Entries supplied:
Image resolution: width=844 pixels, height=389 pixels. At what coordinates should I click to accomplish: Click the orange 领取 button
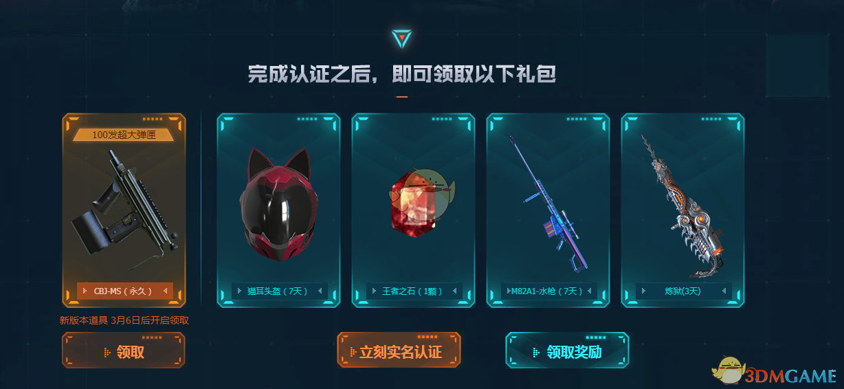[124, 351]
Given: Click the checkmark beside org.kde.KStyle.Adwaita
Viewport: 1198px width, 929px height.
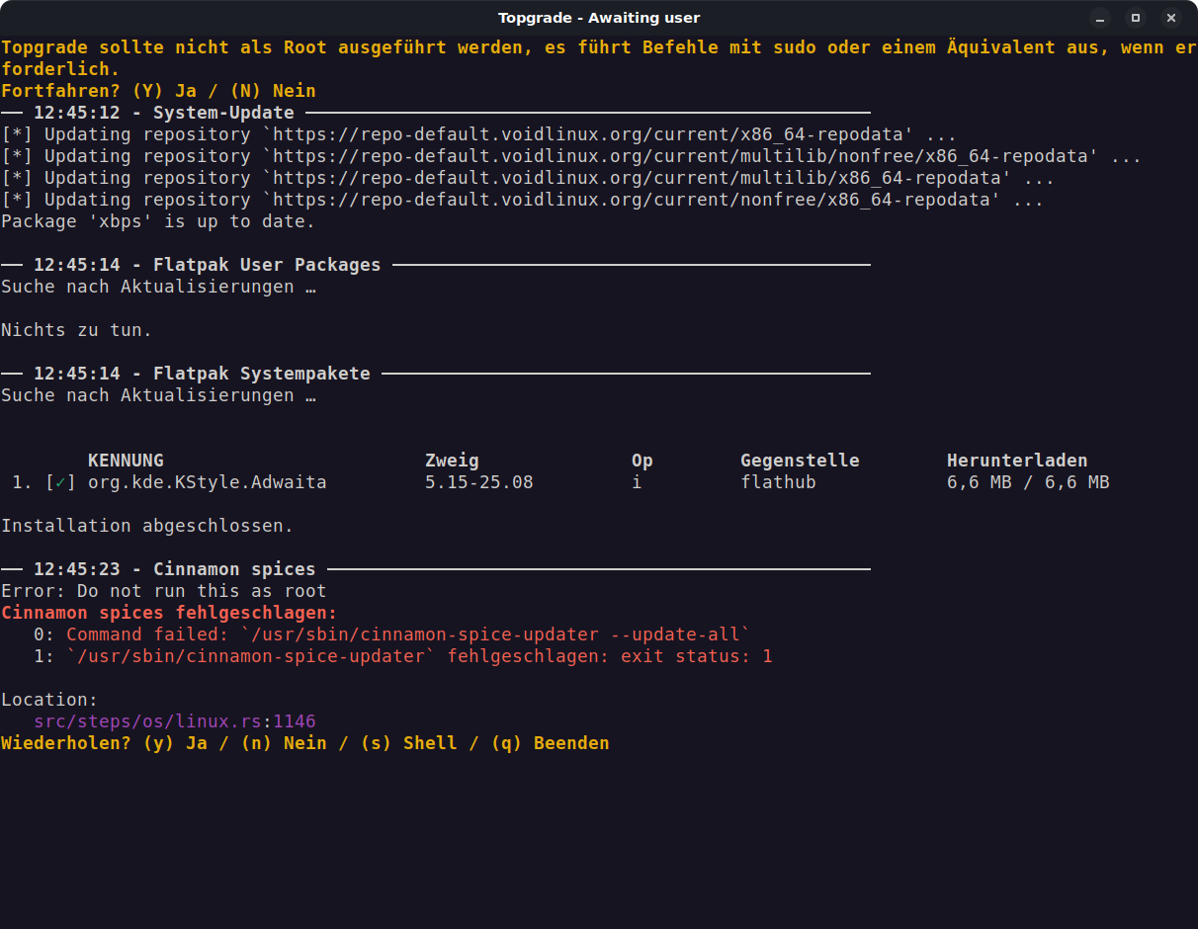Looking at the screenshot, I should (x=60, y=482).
==
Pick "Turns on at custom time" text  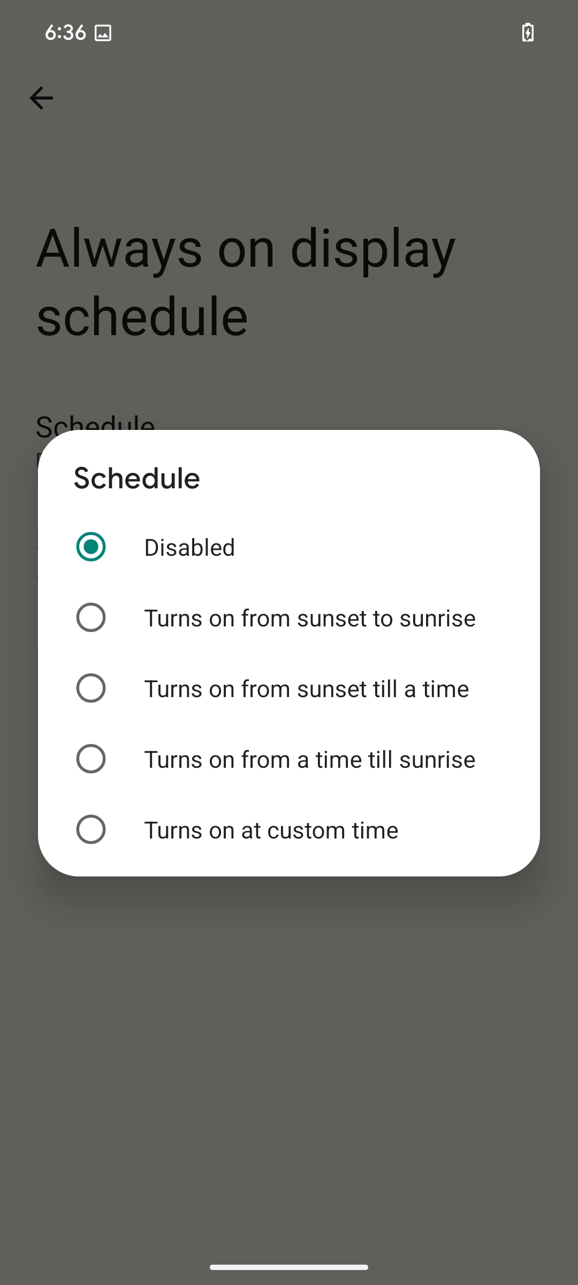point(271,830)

Work instruction: Only one part of the material above is wanted: the lines from the one with "Image resolution: width=844" up to and including the one with "Given: Click the". Please copy them exactly, pictures left out.

Solved exercise:
Image resolution: width=844 pixels, height=389 pixels. At what coordinates should I click to accomplish: Click the orange 领取 button
[124, 351]
Given: Click the checkmark beside org.kde.KStyle.Adwaita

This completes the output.